The death of our child made me acutely aware of just how thin and fragile is the surface covering everyday normality, and how easily the fabric of that covering can be torn and ruptured…sometimes in seconds.

In particular I’ve come to understand the real importance of small acts of kindness. Those spontaneous, generous, unselfish acts that help to maintain that fragile fabric. I’ve learned – though sometimes it’s still a struggle – to give people the benefit of the doubt, to try and be more tolerant, to try and listen more. I’ve learned that others, too, may have large cracks and holes in their lives, and they – like me sometimes – are relying on that fabric not being torn in order to just get them through the day. The smile, the greeting, the welcome, the thank you, the helping hand, the small talk before getting down to business are all, in their way, small acts of kindness that bind us together and strengthen the fabric of our lives.

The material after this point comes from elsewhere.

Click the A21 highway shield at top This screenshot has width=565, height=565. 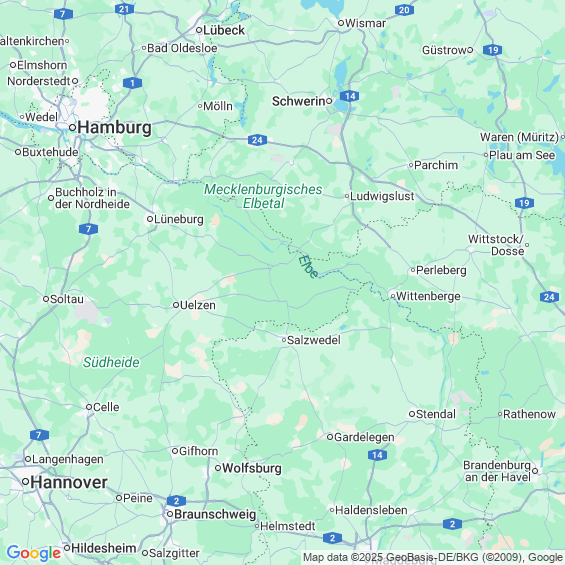124,9
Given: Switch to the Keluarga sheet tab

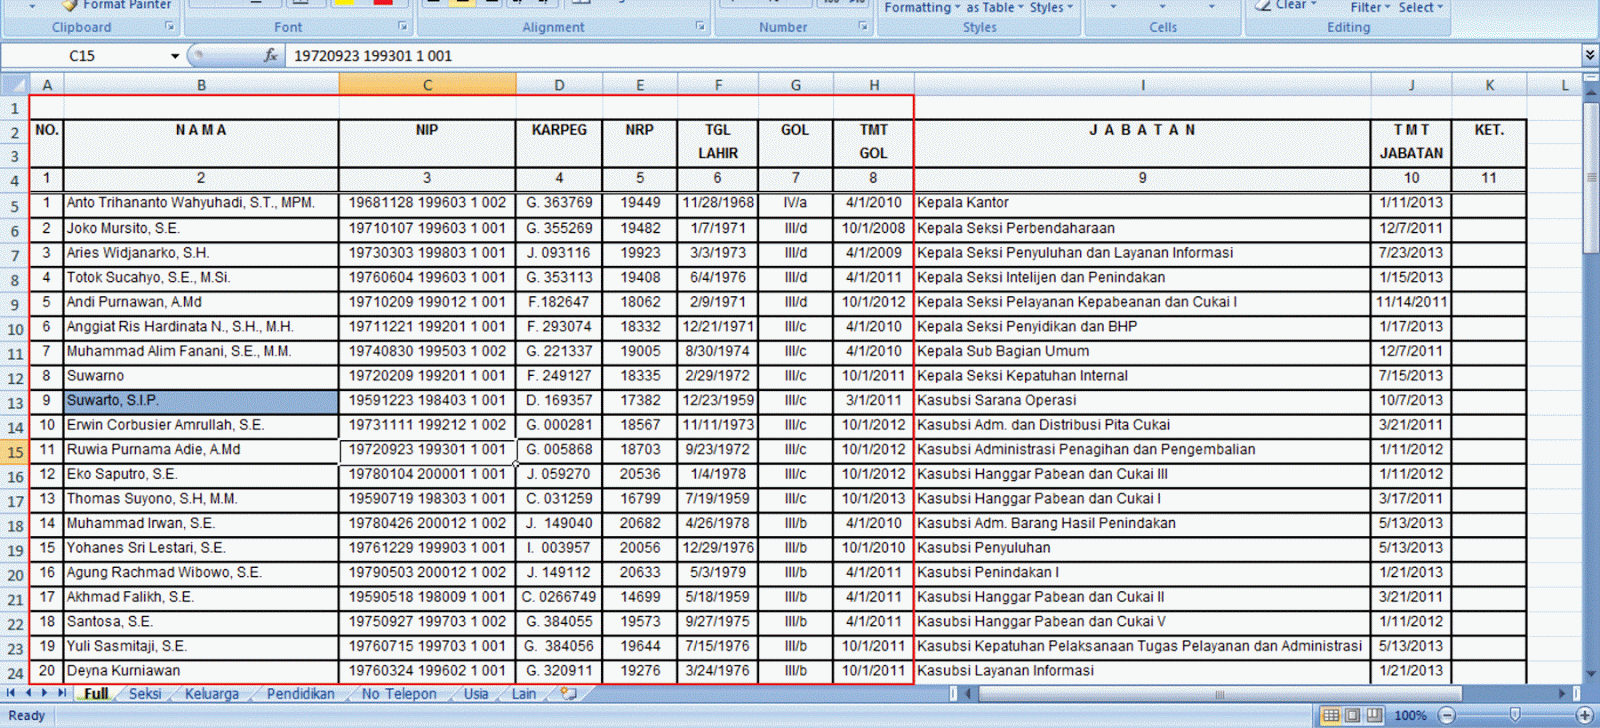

But before I am accused, in the face of a harsh and sometimes brutal world, of a utopian let’s-just-all-be-nice-to-each-other idealism, our baby’s death, conversely, made me less tolerant…of arrogance, ignorance, triviality and sheer stupidity. If there’s one quality we need, sometimes desperately, to develop, it is an active, rigorous tolerance, which is not the same as prejudiced silence or passive indifference. Understanding and respect for others grows out of a willingness to engage actively with the world. But it also means knowing, recognising and, importantly, doing something positive about not only those things that will make the world a better, happier place but acting to prevent those things that make it worse.

May the support of friends and family, and the kindness of strangers bring some comfort to you at this sad time.

(This is an adaptation of a piece written for BBC Radio and first broadcast in 2000. At the time we received wonderful support from Sands – the UK charity that provides support for bereaved parents and their families, which we now, in turn, support.)